▶ _Information supplied_
---------------
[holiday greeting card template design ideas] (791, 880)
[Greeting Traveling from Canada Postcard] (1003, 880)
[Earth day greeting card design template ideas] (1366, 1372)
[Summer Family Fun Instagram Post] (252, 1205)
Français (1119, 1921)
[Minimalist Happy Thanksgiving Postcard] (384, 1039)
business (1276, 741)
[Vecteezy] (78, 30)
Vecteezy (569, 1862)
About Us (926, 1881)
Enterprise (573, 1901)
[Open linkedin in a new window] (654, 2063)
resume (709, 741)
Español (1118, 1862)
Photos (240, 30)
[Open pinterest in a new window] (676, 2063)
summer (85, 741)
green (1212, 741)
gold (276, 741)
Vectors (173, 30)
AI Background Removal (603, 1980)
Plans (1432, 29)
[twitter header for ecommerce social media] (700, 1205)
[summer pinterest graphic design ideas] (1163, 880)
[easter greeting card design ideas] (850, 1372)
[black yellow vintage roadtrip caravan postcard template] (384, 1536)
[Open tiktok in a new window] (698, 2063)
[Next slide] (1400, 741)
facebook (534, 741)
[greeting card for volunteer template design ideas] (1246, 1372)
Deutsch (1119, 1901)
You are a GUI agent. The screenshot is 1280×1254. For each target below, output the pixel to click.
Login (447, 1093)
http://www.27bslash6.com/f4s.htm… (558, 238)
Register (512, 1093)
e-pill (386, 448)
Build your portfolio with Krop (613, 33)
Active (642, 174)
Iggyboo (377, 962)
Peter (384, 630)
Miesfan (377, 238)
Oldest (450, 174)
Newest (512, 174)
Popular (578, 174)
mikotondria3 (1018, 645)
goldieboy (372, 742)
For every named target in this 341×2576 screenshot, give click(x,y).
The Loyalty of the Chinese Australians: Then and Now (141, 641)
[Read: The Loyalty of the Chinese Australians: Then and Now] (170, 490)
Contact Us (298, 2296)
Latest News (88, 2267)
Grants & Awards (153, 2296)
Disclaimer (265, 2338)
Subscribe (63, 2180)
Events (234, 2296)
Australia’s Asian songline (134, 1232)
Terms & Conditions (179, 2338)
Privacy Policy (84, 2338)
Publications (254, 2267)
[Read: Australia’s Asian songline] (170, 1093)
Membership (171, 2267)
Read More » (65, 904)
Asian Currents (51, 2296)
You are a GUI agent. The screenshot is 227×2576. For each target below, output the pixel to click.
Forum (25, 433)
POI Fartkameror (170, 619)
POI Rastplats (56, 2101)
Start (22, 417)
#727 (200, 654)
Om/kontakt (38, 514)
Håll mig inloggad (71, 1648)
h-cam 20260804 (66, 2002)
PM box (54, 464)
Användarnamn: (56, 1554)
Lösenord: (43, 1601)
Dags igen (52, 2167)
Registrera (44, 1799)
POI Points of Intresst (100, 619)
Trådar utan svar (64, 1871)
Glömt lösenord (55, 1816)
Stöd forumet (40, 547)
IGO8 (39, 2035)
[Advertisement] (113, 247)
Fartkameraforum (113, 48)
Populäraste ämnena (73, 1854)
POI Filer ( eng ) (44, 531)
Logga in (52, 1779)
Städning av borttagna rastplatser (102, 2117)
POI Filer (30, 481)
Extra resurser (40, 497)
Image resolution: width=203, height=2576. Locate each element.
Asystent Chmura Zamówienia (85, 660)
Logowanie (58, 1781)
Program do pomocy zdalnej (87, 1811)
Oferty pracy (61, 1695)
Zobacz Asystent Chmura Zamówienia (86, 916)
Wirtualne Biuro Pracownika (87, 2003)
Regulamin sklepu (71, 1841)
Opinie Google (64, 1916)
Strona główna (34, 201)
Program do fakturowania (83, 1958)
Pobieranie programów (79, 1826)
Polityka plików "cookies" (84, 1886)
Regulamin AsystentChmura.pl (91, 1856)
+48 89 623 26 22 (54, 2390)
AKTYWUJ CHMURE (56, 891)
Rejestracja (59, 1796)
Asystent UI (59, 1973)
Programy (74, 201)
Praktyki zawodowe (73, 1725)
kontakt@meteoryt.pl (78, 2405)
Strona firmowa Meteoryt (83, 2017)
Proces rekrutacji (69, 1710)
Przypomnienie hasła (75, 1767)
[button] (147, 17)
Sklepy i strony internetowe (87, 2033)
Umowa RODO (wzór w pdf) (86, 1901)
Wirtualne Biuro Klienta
---------------
After locating the line holding "gold (276, 741)" above, output exactly that line and every line after it through the line holding "Login (447, 1093)". Include nothing else.

▶ _Completed task_
gold (276, 741)
Vectors (173, 30)
AI Background Removal (603, 1980)
Plans (1432, 29)
[twitter header for ecommerce social media] (700, 1205)
[summer pinterest graphic design ideas] (1163, 880)
[easter greeting card design ideas] (850, 1372)
[black yellow vintage roadtrip caravan postcard template] (384, 1536)
[Open tiktok in a new window] (698, 2063)
[Next slide] (1400, 741)
facebook (534, 741)
[greeting card for volunteer template design ideas] (1246, 1372)
Deutsch (1119, 1901)
You are a GUI agent. The screenshot is 1280×1254. For each target below, output the pixel to click.
Login (447, 1093)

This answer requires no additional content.